Resulta muy complicado abrirse paso en este país a través de proyectos en solitario. Sobre todo, si el crecimiento creativo que comportan se aleja de un brillante pasado grupal. Le ha pasado a Josele Santiago. Le ha ocurrido a Fernando Alfaro. Y le ha llegado el turno también a Joaquín Pascual.
No es fácil entonces labrarse un público fiel. Y mucho menos numeroso. Quizá por eso todos acaben volviendo a reagrupar a sus bandas. Aunque es posible que la perspectiva que otorga el tiempo esboce la medida real acerca de si necesitamos volver a disfrutar de aquello que tanto nos tocó la fibra sensible en su tiempo. ¿Son suficientes cinco, siete o diez años para añorar a una banda? ¿Justifica esa ausencia (la mayoría de las veces, no sobrevenida, sino como punto y final a una trayectoria que no podía dar mucho más de sí) el recurrente retorno? Mercromina se despidieron en 2005 con «La montaña más grande del mundo» (Subterfuge). Un álbum excepcional que, no obstante, suponía un perfecto cierre del círculo que habían abierto diez años antes, con aquel «Acrobacia» (Subterfuge, 1995). Fue el corolario perfecto a una carrera que parecía haber explorado ya todas sus posibilidades expresivas, y que cerraron con una amplia gira.

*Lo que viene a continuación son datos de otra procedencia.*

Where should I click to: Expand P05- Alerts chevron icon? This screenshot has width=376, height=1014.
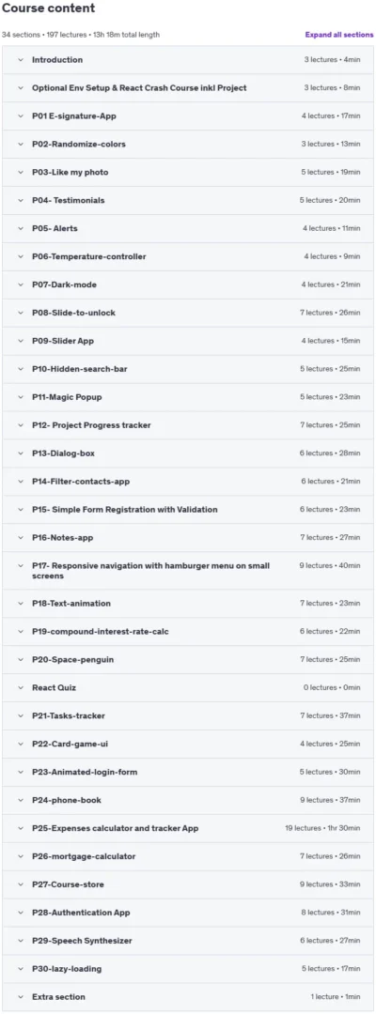[x=21, y=229]
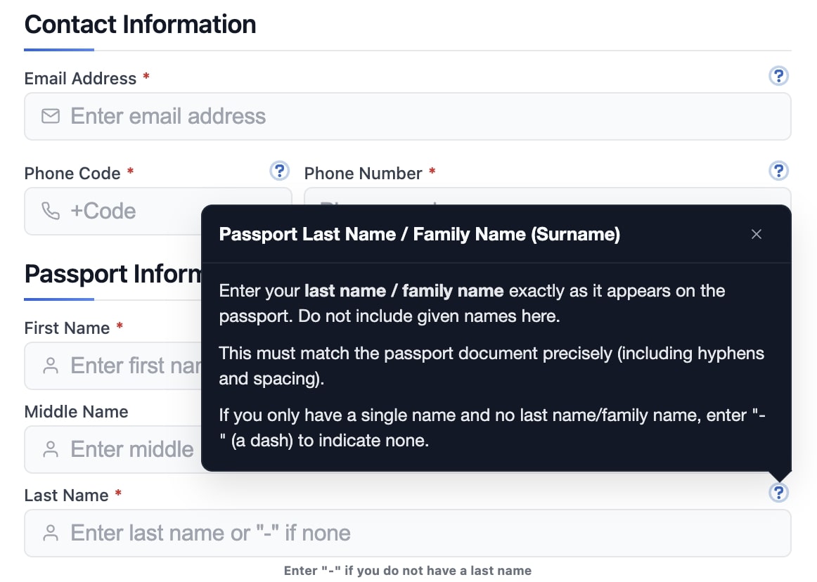The width and height of the screenshot is (817, 582).
Task: Open the Phone Number help icon
Action: coord(779,171)
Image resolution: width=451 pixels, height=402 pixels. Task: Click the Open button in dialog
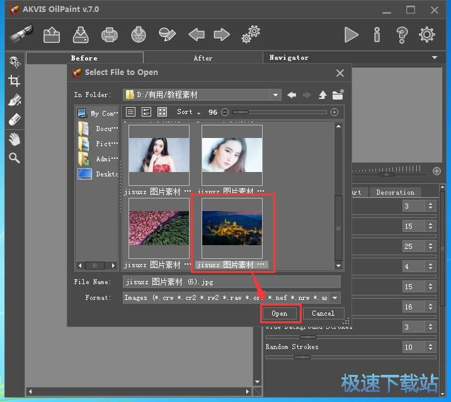280,313
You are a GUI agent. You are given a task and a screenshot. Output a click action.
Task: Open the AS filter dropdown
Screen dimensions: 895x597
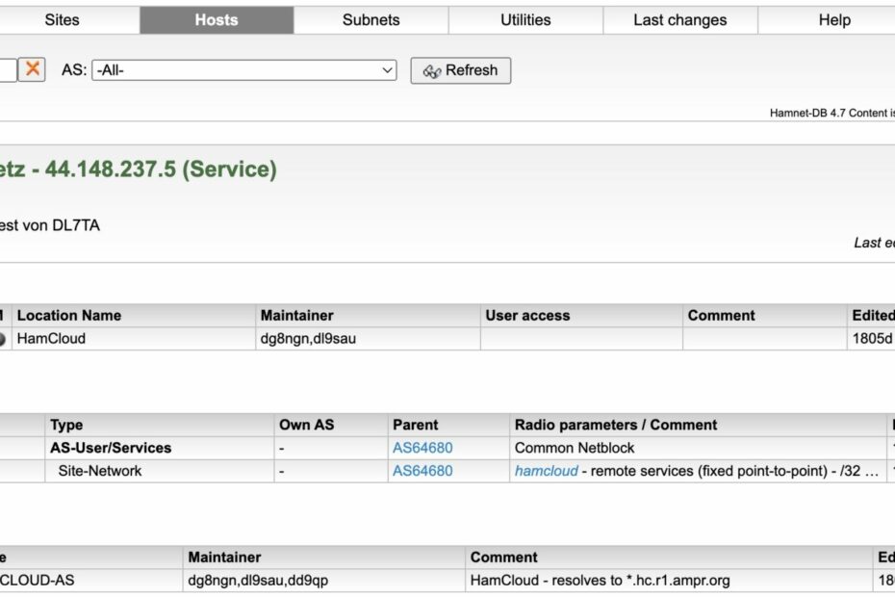pos(244,70)
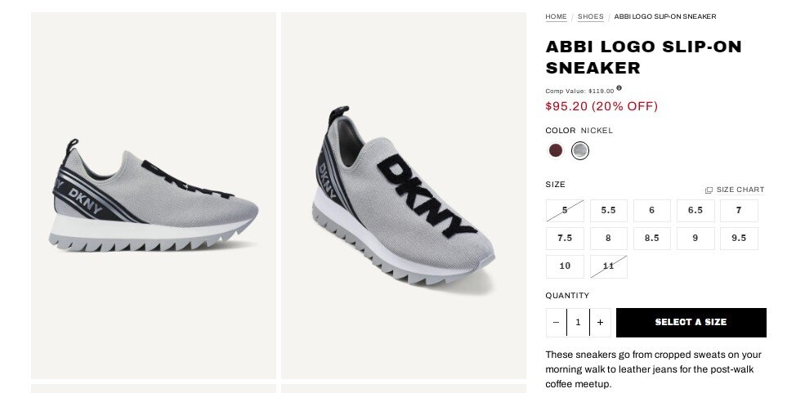Select the Nickel gray color swatch

(x=579, y=150)
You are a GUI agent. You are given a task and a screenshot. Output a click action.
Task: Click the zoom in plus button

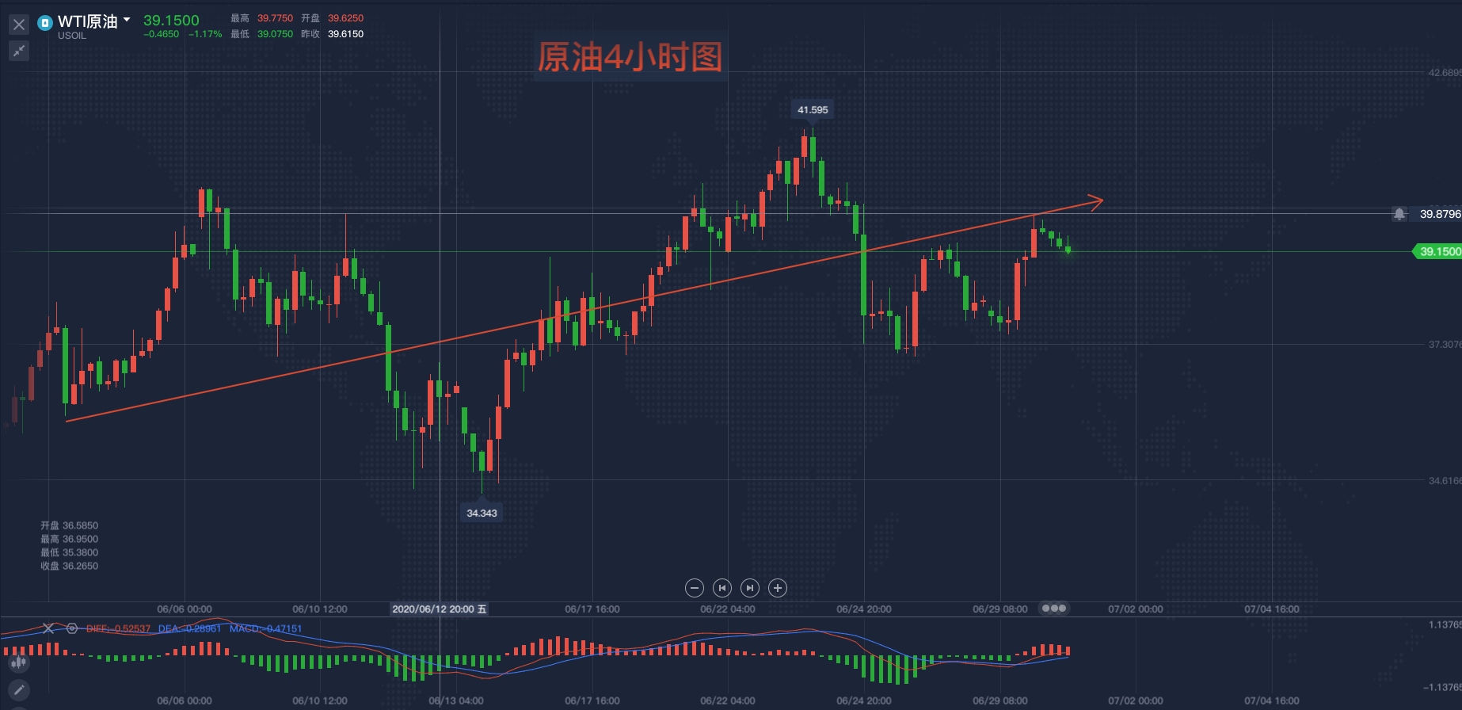click(x=778, y=588)
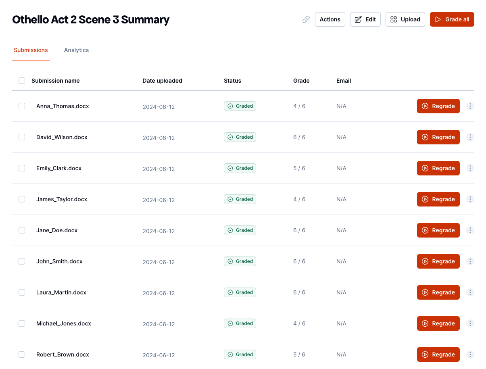Viewport: 486px width, 369px height.
Task: Open the Actions dropdown menu
Action: point(330,19)
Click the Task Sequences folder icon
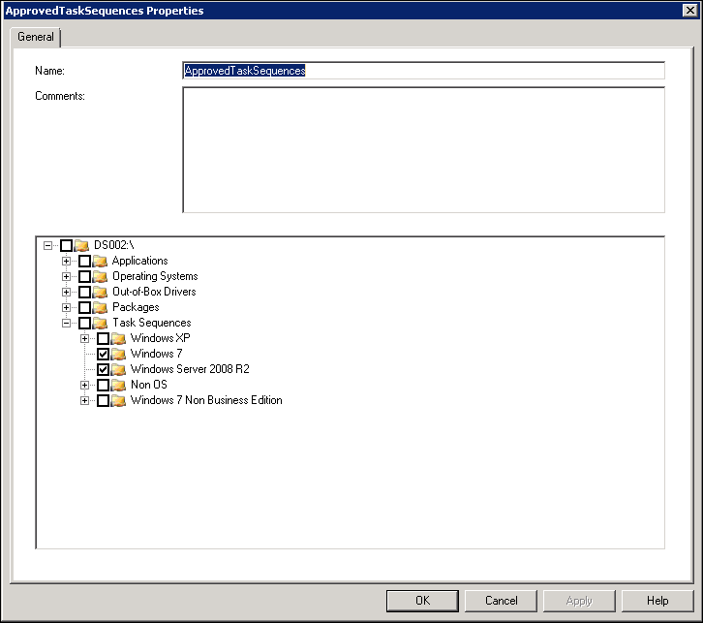Screen dimensions: 703x623 (x=100, y=324)
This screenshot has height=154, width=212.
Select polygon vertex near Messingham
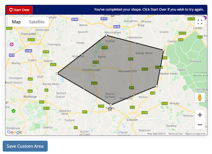pos(106,35)
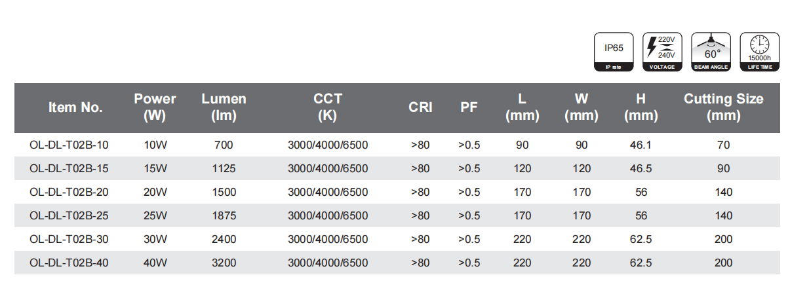
Task: Click the 46.1 height value
Action: click(641, 145)
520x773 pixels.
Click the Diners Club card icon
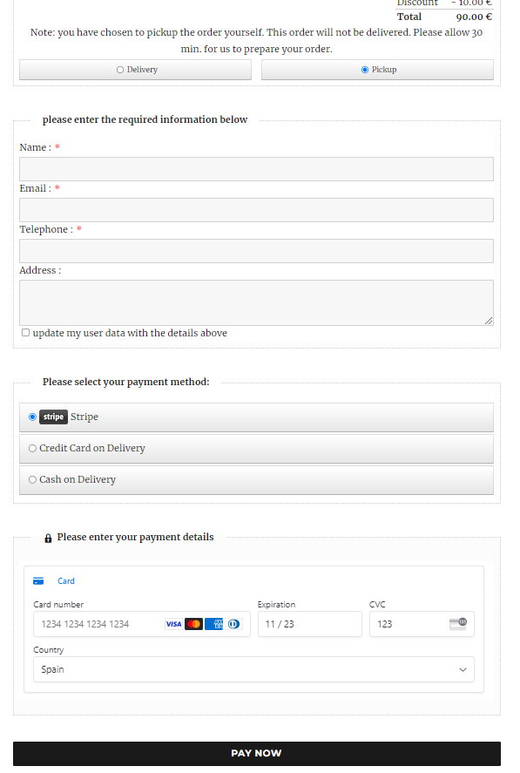233,624
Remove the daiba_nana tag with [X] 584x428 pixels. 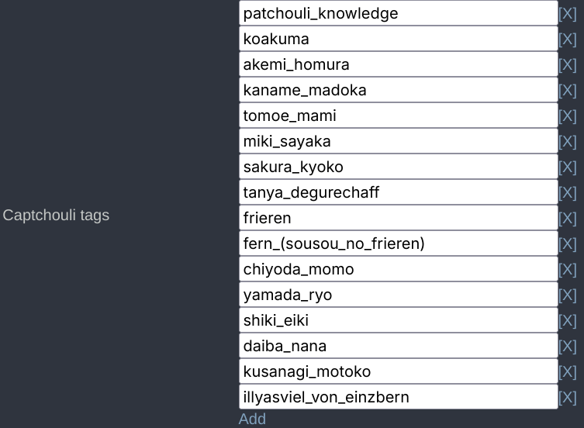567,347
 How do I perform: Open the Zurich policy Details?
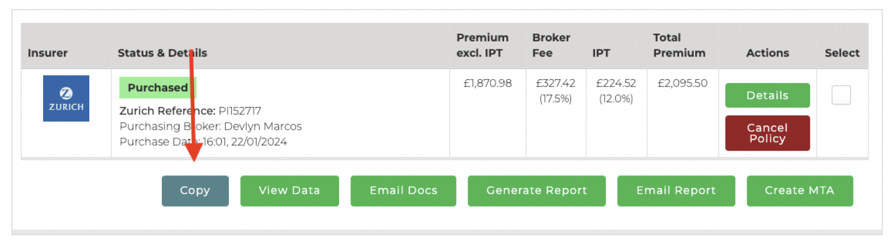[767, 95]
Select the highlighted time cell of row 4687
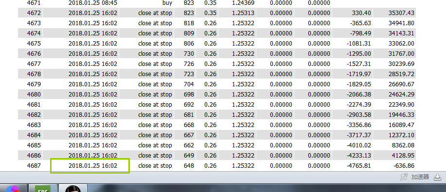This screenshot has height=192, width=446. point(90,166)
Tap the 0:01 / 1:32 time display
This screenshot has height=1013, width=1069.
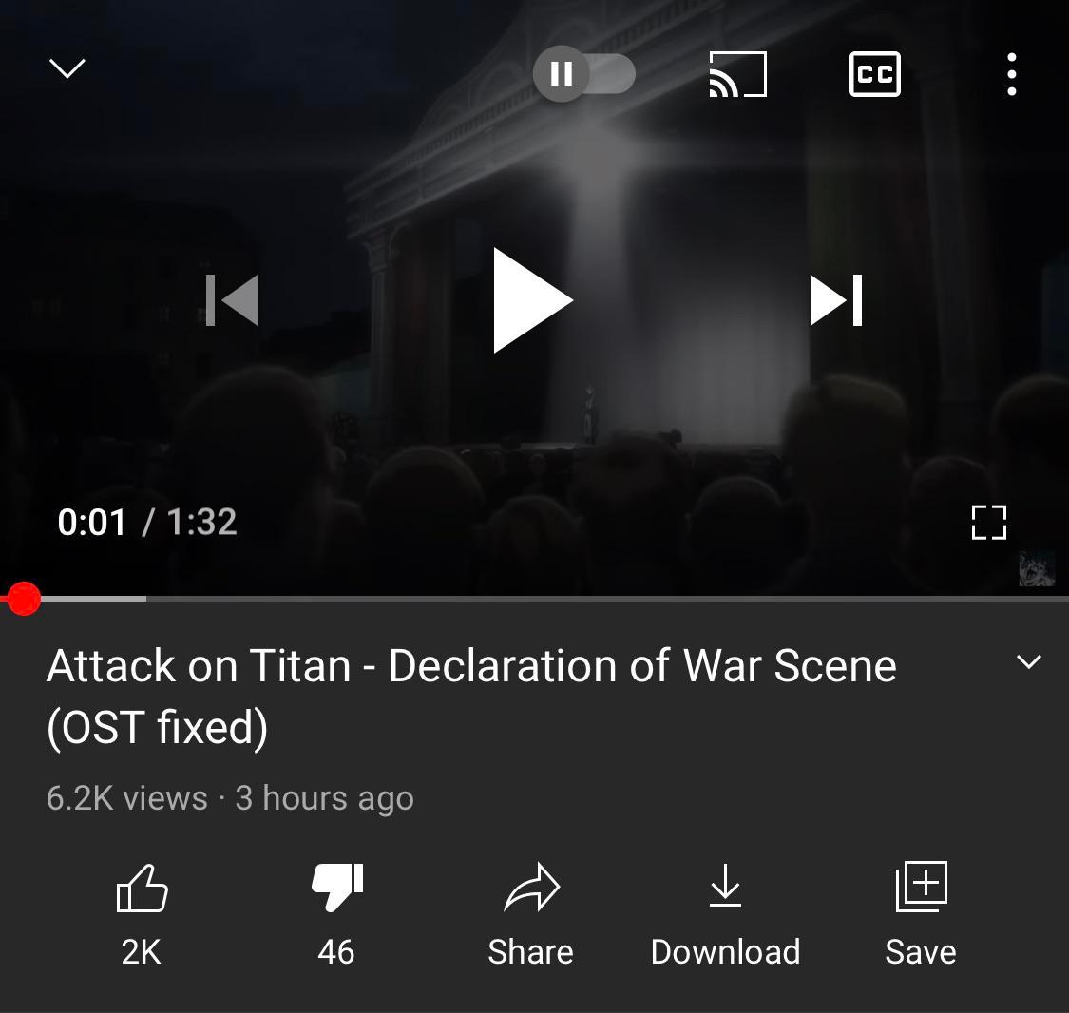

Ahora, diez años más tarde y con la estimulante trayectoria de Joaquín Pascual entre medias, vuelven a la carretera tras la buena acogida que tuvo su aportación al concierto del 25 aniversario del sello Subterfuge el 21 de junio pasado en Madrid. Ya decía Bob Mould que a todo el mundo le gusta poder lucir el nombre de su banda favorita en su camiseta, y no la de cualquier solista. Por eso decidió bautizar su proyecto como Sugar hace más de 20 años, tras unos cuantos álbumes en solitario tras la disolución de los legendarios Hüsker Dü. Y algo de eso hay en la vuelta de Mercromina, pese a que Travolta tratasen de desmentir el axioma de Mould, tantas veces ratificado en los últimos tiempos con realidades inapelables. La dichosa camiseta como metáfora de nuestros desvelos militantes.
El caso es que, por mucho que el regreso de los de Albacete se inscriba en ese inconcluso bucle actual que echa mano de la tupida red de la nostalgia para atraparnos y hacer que nos preguntemos por nuestras circunstancias y las que dicta un presente que por comparación se nos puede revelar como fútil, no va a dejar de ser un placer recuperar el hechizo de las canciones de Mercromina sobre el escenario. Más allá de filias particulares, no editaron ni un solo álbum endeble. Joaquín Pascual, Carlos Cuevas, José Manuel Mora y Carlos Sánchez (Enrique Borrajeros completa ahora su formación de directo) exorcizaron con inusual pericia los fantasmas de la disolución de Surfin’ Bichos con un cancionero apasionante, siempre en progresión. Haciendo de la necesidad virtud y de las limitaciones, potencialidades. El proverbial susurro de un Joaquín Pascual que tuvo que asumir el primer plano vocal, la riqueza de sus arreglos, la asunción de influencias como nutrientes con los que perfeccionar (que no desvirtuar) su molde y, sobre todo, la evocadora capacidad de sugestión de sus melodías: ahí residía el poder de Mercromina, concretado en pequeñas maravillas como “Encadenados”, “Cacharros de cocina”, “En un mundo tan pequeño”, “Sacacorchos”, “Lapislázuli”, “Evolution”, “Media vida entera”, “Chaqueta de pana”, “El libro de oro de la congelación”, “Lo que dicta el corazón” o “Fotos en la niebla”. Con todas sus propiedades intactas, todas desfilan de nuevo por los escenarios de nuestro país, en una gira que comenzó el 31 de octubre en la Joy Eslava de Madrid, y que llega al Espai Rambleta de Valencia el 12 de diciembre. Y entonces, nadie se acordará de la palabra nostalgia.